The Hexagon execution engines include pipelines that are dedicated to scalar, vector and tensor arithmetic. This organisation lets software schedule tasks on the most appropriate part of the coprocessor to take full advantage of the acceleration capabilities. Throughput further increases with support for symmetric multithreading. This is a technique that leverages thread-level parallelism to hide the latency of accesses to external memory. Whenever a thread needs to wait for memory, another thread that already has the data it requires can run until it is forced to stall, ready for another to take over.
Hexagon includes a full scalar processor that can run Linux. This helps support the management of highly complex multi-model pipelines that can function without relying on the Arm application processors that the Dragonwing also incorporates.
The incorporation of Dragonwing processors by Tria in a family of system-on-module (SoM) products provides developers with easier access to this technology. For Qualcomm AI processors such as the QCS5430 and QCS6490, Tria opted to build the SoM boards around the popular Smart Mobility ARChitecture (SMARC) The use of SMARC provides developers with a family of AI-capable modules that can be used in products where size and space are at a premium, such as mobile robots.
To leverage the high performance of the IQ-9075, a key member of the IQ9 family, Tria developed a single-board computer (SBC) design for the 3.5in form factor that includes 36MB/s LPDDR5 memory and high-performance camera interfaces based on the MIPI standard. The SMARC-based modules let designers select from a range of Dragonwing-based designs based around the QCS5430, QCS6490 and IQ6 processors. Using the OSM format, a module built around the IQ6 focuses on designs that need a size-optimised AI platform. Boards built around the Snapdragon X Elite platform employ the larger ComExpress and ComHPC formats to allow for greater memory and I/O expansion and even more computing performance.
Click image to enlarge
Figure 3: Vision AI-KIT IQ9
A common feature of the Tria-designed boards lies in their thermally and electrically optimised design. The designers validated the behaviour of these modules in thermally constrained environments so that engineers who wish to use them need not guess at how they will perform under different conditions, such as running in direct sunlight when mounted on a pole. The Dragonwing-based boards offer long-lifecycle support of 13 years or more. Tria’s use of a modular design approach also allows scaling across product generations, allowing easier upgrades and the ability to take advantage of higher-performance replacements.
With a readymade hardware design suitable for integration into products, time to market gains a further boost from Qualcomm’s AI Hub. This software provides access to hundreds of different model implementations that have been optimised for the Snapdragon and Dragonwing platforms. Users simply need to select and download models to get up and running with AI, letting them try out different approaches to see which best fits the target application.

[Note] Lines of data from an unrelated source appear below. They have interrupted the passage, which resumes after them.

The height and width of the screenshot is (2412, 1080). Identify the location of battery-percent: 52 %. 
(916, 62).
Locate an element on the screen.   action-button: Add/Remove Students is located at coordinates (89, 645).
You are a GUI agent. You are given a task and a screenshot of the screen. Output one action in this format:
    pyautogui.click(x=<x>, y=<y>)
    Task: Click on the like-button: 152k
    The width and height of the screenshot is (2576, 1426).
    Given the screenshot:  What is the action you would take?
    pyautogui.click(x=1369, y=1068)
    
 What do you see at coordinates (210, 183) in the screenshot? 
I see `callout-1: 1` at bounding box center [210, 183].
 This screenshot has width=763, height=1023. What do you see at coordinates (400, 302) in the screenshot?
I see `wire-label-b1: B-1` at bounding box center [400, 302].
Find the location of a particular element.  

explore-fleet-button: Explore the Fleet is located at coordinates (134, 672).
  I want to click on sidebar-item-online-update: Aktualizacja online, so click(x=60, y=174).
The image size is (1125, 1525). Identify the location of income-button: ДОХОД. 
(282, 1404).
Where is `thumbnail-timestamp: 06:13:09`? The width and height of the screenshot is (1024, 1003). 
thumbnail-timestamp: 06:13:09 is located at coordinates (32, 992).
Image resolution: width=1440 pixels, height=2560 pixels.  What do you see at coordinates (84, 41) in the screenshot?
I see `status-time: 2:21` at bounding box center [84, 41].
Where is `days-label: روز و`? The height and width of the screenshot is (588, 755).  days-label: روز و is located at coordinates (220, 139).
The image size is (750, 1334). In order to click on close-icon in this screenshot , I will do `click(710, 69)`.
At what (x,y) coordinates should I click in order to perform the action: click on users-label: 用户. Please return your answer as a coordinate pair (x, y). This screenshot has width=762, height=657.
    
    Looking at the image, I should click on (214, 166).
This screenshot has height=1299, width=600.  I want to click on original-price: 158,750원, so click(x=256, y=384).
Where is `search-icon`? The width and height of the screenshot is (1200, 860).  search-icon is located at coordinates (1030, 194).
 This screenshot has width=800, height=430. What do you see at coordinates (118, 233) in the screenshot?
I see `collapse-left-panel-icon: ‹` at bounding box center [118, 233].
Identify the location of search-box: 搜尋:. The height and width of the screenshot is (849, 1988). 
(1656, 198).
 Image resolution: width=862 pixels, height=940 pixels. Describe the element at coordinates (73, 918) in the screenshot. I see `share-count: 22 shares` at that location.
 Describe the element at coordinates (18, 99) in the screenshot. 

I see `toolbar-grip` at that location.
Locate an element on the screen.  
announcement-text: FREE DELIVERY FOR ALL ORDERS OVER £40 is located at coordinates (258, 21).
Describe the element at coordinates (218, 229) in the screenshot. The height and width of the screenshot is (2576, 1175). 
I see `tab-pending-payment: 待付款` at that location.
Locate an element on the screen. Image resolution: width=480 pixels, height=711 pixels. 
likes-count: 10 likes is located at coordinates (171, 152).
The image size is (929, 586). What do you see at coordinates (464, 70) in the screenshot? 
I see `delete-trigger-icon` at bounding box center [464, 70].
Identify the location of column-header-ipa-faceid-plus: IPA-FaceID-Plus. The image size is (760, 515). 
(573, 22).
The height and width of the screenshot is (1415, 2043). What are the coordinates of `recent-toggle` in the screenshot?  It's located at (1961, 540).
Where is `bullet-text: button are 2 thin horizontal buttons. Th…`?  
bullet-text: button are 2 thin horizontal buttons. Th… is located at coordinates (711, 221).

The result of the tie-up between Qualcomm and Tria is a combination of high-performance AI acceleration, a software infrastructure that provides access to a huge range of AI models and hardware support that lets developers evaluate, prototype and test concepts as quickly as possible. The platform provides users across a range of industries, including industrial automation, retail, security, logistics and utilities, with the means to take advantage of the latest advancements in AI.